"O tempo das suásticas"


Sob a frase-mote da autoria de Zalmen Gradowski, "Porque sabemos, temos uma escura premonição", sublinha-se hoje o 75.° aniversário da libertação dos prisioneiros do maior campo de concentração e extermínio erigido pelo regime nazi, Auschwitz, e que, não por acaso, coincide com a celebração anual do Dia da Memória do Holocausto.

Porquê recordar hoje - eu que não vivi, não senti directa ou indirectamente o flagelo da Segunda Guerra, tampouco conheço sobreviventes ou seus descendente - "o tempo das suásticas" (Primo Levi, 1960)? Porque é um dever de todos! 

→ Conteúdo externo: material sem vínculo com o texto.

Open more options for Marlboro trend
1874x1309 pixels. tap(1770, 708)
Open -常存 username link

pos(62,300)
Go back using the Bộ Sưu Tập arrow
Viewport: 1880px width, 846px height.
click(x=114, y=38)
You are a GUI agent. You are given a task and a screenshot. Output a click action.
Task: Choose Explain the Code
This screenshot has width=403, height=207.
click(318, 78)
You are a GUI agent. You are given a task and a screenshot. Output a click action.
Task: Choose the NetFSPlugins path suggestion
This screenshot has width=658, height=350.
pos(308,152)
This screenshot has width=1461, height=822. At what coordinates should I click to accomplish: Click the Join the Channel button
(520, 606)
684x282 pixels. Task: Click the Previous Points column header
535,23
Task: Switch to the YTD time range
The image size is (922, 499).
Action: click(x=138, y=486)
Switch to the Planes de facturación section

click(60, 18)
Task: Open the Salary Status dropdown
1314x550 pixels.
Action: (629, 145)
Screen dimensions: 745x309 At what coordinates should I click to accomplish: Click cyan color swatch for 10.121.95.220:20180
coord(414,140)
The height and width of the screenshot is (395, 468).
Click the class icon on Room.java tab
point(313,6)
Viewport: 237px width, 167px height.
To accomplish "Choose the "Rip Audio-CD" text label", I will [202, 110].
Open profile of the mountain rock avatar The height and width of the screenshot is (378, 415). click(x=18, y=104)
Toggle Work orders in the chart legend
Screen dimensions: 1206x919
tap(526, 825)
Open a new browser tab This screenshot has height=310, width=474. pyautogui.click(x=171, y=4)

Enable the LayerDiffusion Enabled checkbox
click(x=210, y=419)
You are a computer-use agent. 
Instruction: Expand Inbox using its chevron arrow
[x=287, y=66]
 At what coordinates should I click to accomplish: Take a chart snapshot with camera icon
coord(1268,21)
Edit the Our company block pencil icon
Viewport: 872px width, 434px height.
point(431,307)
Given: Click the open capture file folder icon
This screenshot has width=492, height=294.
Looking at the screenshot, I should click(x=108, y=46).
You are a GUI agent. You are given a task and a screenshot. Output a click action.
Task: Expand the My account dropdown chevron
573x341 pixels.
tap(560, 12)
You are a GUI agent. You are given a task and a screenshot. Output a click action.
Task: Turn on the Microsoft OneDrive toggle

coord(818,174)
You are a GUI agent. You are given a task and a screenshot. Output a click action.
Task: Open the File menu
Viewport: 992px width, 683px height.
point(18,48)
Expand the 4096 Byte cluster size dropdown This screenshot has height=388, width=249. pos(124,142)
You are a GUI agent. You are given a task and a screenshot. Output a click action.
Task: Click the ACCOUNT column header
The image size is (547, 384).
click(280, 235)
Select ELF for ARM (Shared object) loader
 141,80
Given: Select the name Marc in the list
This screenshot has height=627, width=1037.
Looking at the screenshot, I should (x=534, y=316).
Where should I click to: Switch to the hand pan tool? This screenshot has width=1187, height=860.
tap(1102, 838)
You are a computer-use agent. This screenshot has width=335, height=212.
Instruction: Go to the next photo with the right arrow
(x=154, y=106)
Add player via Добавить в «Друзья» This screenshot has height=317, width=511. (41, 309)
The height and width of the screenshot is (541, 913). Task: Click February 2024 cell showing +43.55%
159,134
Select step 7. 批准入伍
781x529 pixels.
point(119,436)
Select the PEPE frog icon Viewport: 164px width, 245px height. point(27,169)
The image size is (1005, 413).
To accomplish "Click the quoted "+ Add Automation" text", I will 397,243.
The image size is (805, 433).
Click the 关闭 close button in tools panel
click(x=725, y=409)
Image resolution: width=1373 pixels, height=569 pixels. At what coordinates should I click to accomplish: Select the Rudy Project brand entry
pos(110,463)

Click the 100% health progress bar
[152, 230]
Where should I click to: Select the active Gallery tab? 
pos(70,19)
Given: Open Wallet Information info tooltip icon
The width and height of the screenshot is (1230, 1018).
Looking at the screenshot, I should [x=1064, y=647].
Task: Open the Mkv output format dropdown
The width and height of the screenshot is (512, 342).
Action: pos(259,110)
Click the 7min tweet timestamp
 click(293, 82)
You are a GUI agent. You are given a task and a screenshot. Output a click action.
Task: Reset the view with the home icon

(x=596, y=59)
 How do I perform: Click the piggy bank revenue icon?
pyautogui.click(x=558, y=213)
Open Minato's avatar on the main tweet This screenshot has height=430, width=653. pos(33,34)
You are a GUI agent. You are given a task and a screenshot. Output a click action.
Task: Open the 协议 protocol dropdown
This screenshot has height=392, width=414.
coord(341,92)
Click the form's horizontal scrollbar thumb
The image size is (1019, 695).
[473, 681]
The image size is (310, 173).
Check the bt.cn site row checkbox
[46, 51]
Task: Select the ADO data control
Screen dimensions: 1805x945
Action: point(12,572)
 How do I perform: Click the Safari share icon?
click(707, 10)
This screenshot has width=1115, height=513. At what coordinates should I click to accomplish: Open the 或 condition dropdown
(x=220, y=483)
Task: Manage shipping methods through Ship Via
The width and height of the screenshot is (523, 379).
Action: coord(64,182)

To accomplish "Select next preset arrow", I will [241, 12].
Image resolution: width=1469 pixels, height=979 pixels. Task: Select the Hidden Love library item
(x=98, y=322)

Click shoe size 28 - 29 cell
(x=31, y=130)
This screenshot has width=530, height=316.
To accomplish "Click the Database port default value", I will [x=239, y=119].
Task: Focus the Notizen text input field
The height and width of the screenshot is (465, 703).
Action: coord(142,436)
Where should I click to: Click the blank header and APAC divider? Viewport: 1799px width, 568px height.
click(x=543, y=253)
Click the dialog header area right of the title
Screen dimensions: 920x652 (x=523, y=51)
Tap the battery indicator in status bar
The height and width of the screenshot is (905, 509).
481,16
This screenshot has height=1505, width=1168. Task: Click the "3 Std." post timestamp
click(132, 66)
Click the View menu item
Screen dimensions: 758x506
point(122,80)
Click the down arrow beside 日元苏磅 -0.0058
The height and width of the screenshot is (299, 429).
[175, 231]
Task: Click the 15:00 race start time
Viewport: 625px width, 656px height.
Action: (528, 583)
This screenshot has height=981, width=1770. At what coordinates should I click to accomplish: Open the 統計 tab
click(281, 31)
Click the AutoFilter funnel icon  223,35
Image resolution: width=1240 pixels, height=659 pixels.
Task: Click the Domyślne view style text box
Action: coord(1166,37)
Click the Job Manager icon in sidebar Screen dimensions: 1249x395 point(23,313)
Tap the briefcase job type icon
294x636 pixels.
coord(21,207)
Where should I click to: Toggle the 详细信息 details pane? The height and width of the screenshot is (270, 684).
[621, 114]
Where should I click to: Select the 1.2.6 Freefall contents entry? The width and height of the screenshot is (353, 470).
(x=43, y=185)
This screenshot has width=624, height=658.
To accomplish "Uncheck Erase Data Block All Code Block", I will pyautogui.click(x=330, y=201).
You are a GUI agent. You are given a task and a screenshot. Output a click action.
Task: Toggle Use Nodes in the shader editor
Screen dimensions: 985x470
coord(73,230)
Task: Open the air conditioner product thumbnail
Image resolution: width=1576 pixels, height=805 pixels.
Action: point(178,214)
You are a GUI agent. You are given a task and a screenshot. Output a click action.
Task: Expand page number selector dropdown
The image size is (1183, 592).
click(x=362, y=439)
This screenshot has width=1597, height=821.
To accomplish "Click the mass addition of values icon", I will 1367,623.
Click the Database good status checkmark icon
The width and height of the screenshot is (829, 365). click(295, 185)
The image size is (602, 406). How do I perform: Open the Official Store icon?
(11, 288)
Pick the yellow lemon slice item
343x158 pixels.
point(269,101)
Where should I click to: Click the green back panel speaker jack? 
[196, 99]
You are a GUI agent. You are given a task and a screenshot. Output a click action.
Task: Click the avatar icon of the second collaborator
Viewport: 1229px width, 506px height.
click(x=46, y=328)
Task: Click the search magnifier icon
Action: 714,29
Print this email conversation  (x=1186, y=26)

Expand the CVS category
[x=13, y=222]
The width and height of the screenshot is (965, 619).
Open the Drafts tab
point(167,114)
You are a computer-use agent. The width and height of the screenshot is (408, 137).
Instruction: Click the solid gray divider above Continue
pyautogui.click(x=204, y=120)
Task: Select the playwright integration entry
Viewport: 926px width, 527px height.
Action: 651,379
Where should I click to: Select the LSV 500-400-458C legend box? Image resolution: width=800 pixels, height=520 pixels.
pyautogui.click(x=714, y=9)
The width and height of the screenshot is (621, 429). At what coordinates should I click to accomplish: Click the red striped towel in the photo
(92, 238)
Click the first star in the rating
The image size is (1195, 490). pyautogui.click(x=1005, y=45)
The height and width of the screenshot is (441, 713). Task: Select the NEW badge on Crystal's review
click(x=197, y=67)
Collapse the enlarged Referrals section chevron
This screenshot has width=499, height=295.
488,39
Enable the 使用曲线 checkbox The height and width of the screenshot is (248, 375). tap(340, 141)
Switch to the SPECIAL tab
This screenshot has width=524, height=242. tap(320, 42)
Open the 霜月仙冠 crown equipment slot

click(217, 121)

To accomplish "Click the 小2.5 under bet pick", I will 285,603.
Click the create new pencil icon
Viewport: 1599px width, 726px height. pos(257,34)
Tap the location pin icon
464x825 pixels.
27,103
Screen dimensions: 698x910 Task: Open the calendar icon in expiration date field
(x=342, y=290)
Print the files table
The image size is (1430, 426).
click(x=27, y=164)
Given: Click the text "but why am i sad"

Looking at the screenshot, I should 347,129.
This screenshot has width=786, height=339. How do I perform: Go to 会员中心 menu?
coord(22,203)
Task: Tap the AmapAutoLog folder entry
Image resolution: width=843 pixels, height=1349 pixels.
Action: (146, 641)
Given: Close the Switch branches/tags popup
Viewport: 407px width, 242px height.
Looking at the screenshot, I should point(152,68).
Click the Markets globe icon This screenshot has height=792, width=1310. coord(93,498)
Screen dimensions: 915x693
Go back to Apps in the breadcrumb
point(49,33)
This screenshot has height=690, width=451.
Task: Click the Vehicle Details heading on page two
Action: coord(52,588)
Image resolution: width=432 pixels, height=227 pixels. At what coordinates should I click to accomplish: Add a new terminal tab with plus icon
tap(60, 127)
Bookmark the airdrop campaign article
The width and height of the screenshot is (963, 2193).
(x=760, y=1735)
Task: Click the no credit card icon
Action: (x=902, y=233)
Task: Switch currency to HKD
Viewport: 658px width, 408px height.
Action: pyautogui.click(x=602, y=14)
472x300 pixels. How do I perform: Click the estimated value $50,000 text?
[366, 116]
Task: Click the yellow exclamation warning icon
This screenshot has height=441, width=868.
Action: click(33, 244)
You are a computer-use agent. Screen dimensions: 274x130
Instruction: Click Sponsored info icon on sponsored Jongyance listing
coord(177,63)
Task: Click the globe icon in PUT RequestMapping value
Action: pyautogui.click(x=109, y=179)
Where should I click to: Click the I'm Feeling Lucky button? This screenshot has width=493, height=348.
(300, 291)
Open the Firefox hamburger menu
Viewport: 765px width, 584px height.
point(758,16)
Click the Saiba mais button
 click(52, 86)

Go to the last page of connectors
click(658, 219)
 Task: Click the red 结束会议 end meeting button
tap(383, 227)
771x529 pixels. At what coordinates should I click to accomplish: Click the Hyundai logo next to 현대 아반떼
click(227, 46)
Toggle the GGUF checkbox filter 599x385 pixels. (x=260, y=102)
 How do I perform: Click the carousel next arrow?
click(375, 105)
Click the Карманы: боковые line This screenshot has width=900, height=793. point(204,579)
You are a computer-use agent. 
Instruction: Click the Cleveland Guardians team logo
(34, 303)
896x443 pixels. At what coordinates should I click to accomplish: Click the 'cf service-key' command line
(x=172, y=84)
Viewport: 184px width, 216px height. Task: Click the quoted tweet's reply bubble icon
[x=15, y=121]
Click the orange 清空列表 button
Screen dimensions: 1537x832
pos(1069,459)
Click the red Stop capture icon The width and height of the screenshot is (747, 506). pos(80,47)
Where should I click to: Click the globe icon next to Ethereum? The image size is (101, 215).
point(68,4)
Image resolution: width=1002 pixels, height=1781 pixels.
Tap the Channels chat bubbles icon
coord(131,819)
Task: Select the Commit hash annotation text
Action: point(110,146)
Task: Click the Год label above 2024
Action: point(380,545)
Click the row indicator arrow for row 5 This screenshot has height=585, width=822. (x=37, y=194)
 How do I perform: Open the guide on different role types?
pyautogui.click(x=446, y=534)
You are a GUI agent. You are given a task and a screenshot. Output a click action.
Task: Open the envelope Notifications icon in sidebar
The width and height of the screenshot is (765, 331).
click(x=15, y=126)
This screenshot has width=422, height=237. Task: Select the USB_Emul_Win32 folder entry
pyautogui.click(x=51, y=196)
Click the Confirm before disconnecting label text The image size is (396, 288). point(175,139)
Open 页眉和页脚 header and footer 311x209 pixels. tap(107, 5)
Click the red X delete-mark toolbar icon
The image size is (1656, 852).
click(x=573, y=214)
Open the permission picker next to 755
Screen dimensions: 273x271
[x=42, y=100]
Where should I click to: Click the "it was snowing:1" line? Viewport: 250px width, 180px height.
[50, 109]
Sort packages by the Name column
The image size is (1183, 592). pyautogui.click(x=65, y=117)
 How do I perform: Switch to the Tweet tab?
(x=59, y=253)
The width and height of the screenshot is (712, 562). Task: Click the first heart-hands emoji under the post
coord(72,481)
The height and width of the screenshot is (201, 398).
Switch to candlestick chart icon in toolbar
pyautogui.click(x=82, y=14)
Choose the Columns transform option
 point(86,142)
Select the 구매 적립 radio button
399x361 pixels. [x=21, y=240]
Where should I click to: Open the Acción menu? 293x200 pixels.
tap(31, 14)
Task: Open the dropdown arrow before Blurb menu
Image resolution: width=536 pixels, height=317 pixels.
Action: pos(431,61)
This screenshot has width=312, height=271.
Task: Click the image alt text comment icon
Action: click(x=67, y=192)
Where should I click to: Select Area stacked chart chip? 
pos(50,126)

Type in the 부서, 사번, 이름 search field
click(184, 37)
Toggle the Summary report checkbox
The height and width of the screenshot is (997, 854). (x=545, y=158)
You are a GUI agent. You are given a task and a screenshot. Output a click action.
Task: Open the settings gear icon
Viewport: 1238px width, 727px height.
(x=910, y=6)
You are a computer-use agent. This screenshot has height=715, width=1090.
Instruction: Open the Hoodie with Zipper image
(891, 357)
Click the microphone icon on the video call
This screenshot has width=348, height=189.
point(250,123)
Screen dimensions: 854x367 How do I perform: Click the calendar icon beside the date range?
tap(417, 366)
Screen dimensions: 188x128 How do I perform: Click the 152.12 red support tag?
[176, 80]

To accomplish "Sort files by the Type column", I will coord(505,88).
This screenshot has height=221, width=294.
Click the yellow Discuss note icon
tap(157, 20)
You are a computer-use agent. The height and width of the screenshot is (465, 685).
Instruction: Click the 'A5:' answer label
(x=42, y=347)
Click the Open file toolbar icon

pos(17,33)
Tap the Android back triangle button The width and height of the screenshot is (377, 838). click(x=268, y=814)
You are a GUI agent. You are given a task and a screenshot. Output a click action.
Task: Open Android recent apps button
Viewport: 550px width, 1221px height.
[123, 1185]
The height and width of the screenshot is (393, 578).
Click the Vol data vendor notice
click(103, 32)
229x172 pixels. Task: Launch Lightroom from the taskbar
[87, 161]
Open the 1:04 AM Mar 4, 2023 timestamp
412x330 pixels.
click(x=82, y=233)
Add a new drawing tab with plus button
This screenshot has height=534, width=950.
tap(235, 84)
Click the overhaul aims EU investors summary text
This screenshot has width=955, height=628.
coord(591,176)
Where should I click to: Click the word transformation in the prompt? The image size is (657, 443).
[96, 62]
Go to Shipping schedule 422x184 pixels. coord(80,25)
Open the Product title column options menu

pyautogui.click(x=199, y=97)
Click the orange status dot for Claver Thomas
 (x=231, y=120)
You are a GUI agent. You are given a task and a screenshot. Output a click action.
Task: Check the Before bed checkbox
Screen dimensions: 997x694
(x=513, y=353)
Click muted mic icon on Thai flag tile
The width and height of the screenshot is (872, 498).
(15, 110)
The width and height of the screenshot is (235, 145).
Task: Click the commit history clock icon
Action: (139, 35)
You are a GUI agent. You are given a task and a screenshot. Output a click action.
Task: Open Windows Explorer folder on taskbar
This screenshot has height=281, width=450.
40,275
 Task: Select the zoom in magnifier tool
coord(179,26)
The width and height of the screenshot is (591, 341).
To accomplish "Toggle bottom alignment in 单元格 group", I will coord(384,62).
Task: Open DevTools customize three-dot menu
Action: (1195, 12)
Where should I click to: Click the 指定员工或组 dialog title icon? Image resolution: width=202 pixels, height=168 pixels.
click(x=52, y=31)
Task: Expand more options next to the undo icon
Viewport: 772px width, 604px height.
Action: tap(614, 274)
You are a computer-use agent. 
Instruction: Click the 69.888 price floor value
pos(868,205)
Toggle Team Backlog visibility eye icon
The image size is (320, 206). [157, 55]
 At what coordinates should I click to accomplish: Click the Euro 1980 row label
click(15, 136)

Num texto publicado em 1960 por Primo Levi a propósito da Exposição da Deportação, se refere ao período nazi, cujo título mencionei, o autor alerta para "o silêncio do mundo civilizado", para o nosso próprio silêncio vergonhoso, pois "somos homens pertencemos à mesma família humana a que pertencem os carrascos. Diante da enormidade da culpa deles, sentimo-nos, nós também, cidadão de Sodoma e Gomorra. [...] Quem pode ter a certeza de estar imune à infecção?" (Primo Levi, "Assim foi Auschwitz", pp. 72-73). E é por isso que esta data não pode ser indiferente, não pode passar despercebida.

Não pode passar despercebida, quando a memória se esbate, se anula e diminui, quando um terço dos europeus não sabe ou não quer saber o que foi o Holocausto. Não pode passar despercebida, quando a extrema-direita e o populismo aumentam o seu raio de influência, respondendo a um desconforto a que ainda não conseguimos dar nome, e negam os direitos básicos de vida dos seus semelhantes, dos desfavorecidos, dos marginalizados, citando Goebbels desaforadamente. Não pode passar despercebida, quando ditaduras esclarecidas, mais ou menos dissimuladas e pseudo-democracias escravizam, torturam, perseguem, desacreditam, silenciam legítimos opositores. Não pode passar despercebida, quando prolifera o desrespeito pelo ser humano, a indiferença pelo outro, a carnificina física e moral entre os semelhantes. Não pode passar despercebida, quando num mundo que se diz e quer evoluído , sentimo-nos no direito à barbárie e somos capazes das maiores atrocidades.

É necessário, sim, recordar, falar exaustivamente e mais além, porque, num mundo onde Auschwitz foi possível, numa Europa culta que chegou a um estádio de desintegração humana, o esquecimento é um insulto histórico, uma ameaça letal!  Pois como escreveu Levi, "não temos regresso. Ninguém deve sair daqui, pois deveria levar para o mundo, juntamente com a marca gravada na carne, a terrível notícia do que, em Auschwitz, o homem teve a coragem de fazer ao homem” (Primo Levi, "Se isto é um homem", p. 55).


* Zalmen Gradowsk, um judeu polaco, foi Sonderkommando [prisioneiros encarregues de lidar com os cadáveres e limpar os fornos crematórios] em Birkenau e que fez parte da revolta de prisioneiros neste campo, em outubro de 1944, morrendo na tentativa.